======== Provided data
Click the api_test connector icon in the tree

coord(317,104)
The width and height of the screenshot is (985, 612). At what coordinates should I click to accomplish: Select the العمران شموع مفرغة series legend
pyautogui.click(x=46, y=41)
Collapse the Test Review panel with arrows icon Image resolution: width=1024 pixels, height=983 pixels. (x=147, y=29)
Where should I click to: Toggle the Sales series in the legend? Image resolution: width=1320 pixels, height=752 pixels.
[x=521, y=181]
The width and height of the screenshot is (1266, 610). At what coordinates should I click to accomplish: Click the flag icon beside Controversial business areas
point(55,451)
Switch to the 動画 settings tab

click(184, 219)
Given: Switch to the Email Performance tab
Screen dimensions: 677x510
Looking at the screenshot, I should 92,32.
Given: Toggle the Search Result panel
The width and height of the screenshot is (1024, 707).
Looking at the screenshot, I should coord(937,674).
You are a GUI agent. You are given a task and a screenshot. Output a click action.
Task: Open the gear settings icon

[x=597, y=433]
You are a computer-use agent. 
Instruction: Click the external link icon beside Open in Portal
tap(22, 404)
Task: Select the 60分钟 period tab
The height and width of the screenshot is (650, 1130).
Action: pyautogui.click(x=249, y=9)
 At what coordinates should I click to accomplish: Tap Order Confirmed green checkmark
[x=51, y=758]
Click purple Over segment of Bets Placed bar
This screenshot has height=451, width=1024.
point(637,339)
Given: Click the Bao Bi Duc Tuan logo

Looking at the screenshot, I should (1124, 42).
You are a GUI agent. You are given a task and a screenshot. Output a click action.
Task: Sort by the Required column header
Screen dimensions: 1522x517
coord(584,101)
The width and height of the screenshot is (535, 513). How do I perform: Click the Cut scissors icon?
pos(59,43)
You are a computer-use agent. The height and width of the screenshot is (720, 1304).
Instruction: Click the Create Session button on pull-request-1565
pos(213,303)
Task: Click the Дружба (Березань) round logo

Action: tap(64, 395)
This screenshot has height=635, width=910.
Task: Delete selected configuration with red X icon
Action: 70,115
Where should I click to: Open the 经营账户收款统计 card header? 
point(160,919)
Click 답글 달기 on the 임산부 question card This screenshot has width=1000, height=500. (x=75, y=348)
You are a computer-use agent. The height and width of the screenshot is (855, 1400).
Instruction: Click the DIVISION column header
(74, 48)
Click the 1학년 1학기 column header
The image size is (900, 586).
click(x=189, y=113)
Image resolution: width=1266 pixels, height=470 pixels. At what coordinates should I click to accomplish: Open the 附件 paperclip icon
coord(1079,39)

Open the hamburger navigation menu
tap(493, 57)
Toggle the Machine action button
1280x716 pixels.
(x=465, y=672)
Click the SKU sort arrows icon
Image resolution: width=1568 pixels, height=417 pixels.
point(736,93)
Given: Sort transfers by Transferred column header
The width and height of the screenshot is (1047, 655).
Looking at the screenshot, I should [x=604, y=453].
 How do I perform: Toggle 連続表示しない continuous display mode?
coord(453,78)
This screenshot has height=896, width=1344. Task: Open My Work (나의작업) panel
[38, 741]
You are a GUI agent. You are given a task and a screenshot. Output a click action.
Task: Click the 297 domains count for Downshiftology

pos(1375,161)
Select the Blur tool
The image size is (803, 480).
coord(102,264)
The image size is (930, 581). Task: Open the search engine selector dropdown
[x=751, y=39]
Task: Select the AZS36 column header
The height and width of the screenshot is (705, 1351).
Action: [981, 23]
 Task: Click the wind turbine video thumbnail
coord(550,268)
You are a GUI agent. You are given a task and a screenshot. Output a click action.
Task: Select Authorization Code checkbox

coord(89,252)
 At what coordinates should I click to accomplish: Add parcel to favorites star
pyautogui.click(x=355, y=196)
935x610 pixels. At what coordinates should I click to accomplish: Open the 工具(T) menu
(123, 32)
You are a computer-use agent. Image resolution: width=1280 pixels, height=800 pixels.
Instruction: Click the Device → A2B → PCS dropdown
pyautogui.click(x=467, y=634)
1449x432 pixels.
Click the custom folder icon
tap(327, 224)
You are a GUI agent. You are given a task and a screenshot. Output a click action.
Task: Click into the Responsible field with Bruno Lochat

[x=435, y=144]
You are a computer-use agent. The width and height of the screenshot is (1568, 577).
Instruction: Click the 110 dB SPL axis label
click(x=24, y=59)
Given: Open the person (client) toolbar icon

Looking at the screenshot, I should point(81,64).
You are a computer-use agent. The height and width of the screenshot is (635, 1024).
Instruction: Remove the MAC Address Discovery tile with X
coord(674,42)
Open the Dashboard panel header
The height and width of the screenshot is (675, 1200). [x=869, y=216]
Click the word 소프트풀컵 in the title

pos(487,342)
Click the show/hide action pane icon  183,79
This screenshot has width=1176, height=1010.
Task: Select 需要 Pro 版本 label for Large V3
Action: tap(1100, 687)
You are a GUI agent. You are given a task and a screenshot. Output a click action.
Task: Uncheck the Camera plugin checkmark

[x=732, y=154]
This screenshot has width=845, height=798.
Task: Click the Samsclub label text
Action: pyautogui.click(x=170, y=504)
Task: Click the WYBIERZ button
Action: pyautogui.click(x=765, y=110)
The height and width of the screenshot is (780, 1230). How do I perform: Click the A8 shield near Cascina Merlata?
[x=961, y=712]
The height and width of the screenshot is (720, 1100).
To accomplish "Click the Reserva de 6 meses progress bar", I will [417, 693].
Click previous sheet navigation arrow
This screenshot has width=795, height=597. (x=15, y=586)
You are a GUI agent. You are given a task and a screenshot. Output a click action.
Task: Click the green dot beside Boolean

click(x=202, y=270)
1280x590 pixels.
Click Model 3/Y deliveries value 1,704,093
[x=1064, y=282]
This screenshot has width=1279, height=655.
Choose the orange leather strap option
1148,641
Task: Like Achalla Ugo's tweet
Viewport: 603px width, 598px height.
================
Your goal: Print out the whole listing exactly as it appears.

Result below:
Click the api_test connector icon in the tree

coord(317,104)
The width and height of the screenshot is (985, 612). At what coordinates should I click to accomplish: Select the العمران شموع مفرغة series legend
pyautogui.click(x=46, y=41)
Collapse the Test Review panel with arrows icon Image resolution: width=1024 pixels, height=983 pixels. (x=147, y=29)
Where should I click to: Toggle the Sales series in the legend? Image resolution: width=1320 pixels, height=752 pixels.
[x=521, y=181]
The width and height of the screenshot is (1266, 610). At what coordinates should I click to accomplish: Click the flag icon beside Controversial business areas
point(55,451)
Switch to the 動画 settings tab

click(184, 219)
Given: Switch to the Email Performance tab
Screen dimensions: 677x510
Looking at the screenshot, I should 92,32.
Given: Toggle the Search Result panel
The width and height of the screenshot is (1024, 707).
Looking at the screenshot, I should coord(937,674).
You are a GUI agent. You are given a task and a screenshot. Output a click action.
Task: Open the gear settings icon

[x=597, y=433]
You are a computer-use agent. 
Instruction: Click the external link icon beside Open in Portal
tap(22, 404)
Task: Select the 60分钟 period tab
The height and width of the screenshot is (650, 1130).
Action: pyautogui.click(x=249, y=9)
 At what coordinates should I click to accomplish: Tap Order Confirmed green checkmark
[x=51, y=758]
Click purple Over segment of Bets Placed bar
This screenshot has height=451, width=1024.
point(637,339)
Given: Click the Bao Bi Duc Tuan logo

Looking at the screenshot, I should (1124, 42).
You are a GUI agent. You are given a task and a screenshot. Output a click action.
Task: Sort by the Required column header
Screen dimensions: 1522x517
coord(584,101)
The width and height of the screenshot is (535, 513). How do I perform: Click the Cut scissors icon?
pos(59,43)
You are a computer-use agent. The height and width of the screenshot is (720, 1304).
Instruction: Click the Create Session button on pull-request-1565
pos(213,303)
Task: Click the Дружба (Березань) round logo

Action: tap(64, 395)
This screenshot has height=635, width=910.
Task: Delete selected configuration with red X icon
Action: 70,115
Where should I click to: Open the 经营账户收款统计 card header? 
point(160,919)
Click 답글 달기 on the 임산부 question card This screenshot has width=1000, height=500. (x=75, y=348)
You are a computer-use agent. The height and width of the screenshot is (855, 1400).
Instruction: Click the DIVISION column header
(74, 48)
Click the 1학년 1학기 column header
The image size is (900, 586).
click(x=189, y=113)
Image resolution: width=1266 pixels, height=470 pixels. At what coordinates should I click to accomplish: Open the 附件 paperclip icon
coord(1079,39)

Open the hamburger navigation menu
tap(493, 57)
Toggle the Machine action button
1280x716 pixels.
(x=465, y=672)
Click the SKU sort arrows icon
Image resolution: width=1568 pixels, height=417 pixels.
point(736,93)
Given: Sort transfers by Transferred column header
The width and height of the screenshot is (1047, 655).
Looking at the screenshot, I should [x=604, y=453].
 How do I perform: Toggle 連続表示しない continuous display mode?
coord(453,78)
This screenshot has height=896, width=1344. Task: Open My Work (나의작업) panel
[38, 741]
You are a GUI agent. You are given a task and a screenshot. Output a click action.
Task: Click the 297 domains count for Downshiftology

pos(1375,161)
Select the Blur tool
The image size is (803, 480).
coord(102,264)
The image size is (930, 581). Task: Open the search engine selector dropdown
[x=751, y=39]
Task: Select the AZS36 column header
The height and width of the screenshot is (705, 1351).
Action: [981, 23]
 Task: Click the wind turbine video thumbnail
coord(550,268)
You are a GUI agent. You are given a task and a screenshot. Output a click action.
Task: Select Authorization Code checkbox

coord(89,252)
 At what coordinates should I click to accomplish: Add parcel to favorites star
pyautogui.click(x=355, y=196)
935x610 pixels. At what coordinates should I click to accomplish: Open the 工具(T) menu
(123, 32)
You are a computer-use agent. Image resolution: width=1280 pixels, height=800 pixels.
Instruction: Click the Device → A2B → PCS dropdown
pyautogui.click(x=467, y=634)
1449x432 pixels.
Click the custom folder icon
tap(327, 224)
You are a GUI agent. You are given a task and a screenshot. Output a click action.
Task: Click into the Responsible field with Bruno Lochat

[x=435, y=144]
You are a computer-use agent. The width and height of the screenshot is (1568, 577).
Instruction: Click the 110 dB SPL axis label
click(x=24, y=59)
Given: Open the person (client) toolbar icon

Looking at the screenshot, I should point(81,64).
You are a computer-use agent. The height and width of the screenshot is (635, 1024).
Instruction: Remove the MAC Address Discovery tile with X
coord(674,42)
Open the Dashboard panel header
The height and width of the screenshot is (675, 1200). [x=869, y=216]
Click the word 소프트풀컵 in the title

pos(487,342)
Click the show/hide action pane icon  183,79
This screenshot has width=1176, height=1010.
Task: Select 需要 Pro 版本 label for Large V3
Action: tap(1100, 687)
You are a GUI agent. You are given a task and a screenshot. Output a click action.
Task: Uncheck the Camera plugin checkmark

[x=732, y=154]
This screenshot has width=845, height=798.
Task: Click the Samsclub label text
Action: pyautogui.click(x=170, y=504)
Task: Click the WYBIERZ button
Action: pyautogui.click(x=765, y=110)
The height and width of the screenshot is (780, 1230). How do I perform: Click the A8 shield near Cascina Merlata?
[x=961, y=712]
The height and width of the screenshot is (720, 1100).
To accomplish "Click the Reserva de 6 meses progress bar", I will [417, 693].
Click previous sheet navigation arrow
This screenshot has width=795, height=597. (x=15, y=586)
You are a GUI agent. You are given a task and a screenshot. Output a click action.
Task: Click the green dot beside Boolean

click(x=202, y=270)
1280x590 pixels.
Click Model 3/Y deliveries value 1,704,093
[x=1064, y=282]
This screenshot has width=1279, height=655.
Choose the orange leather strap option
1148,641
Task: Like Achalla Ugo's tweet
Viewport: 603px width, 598px height.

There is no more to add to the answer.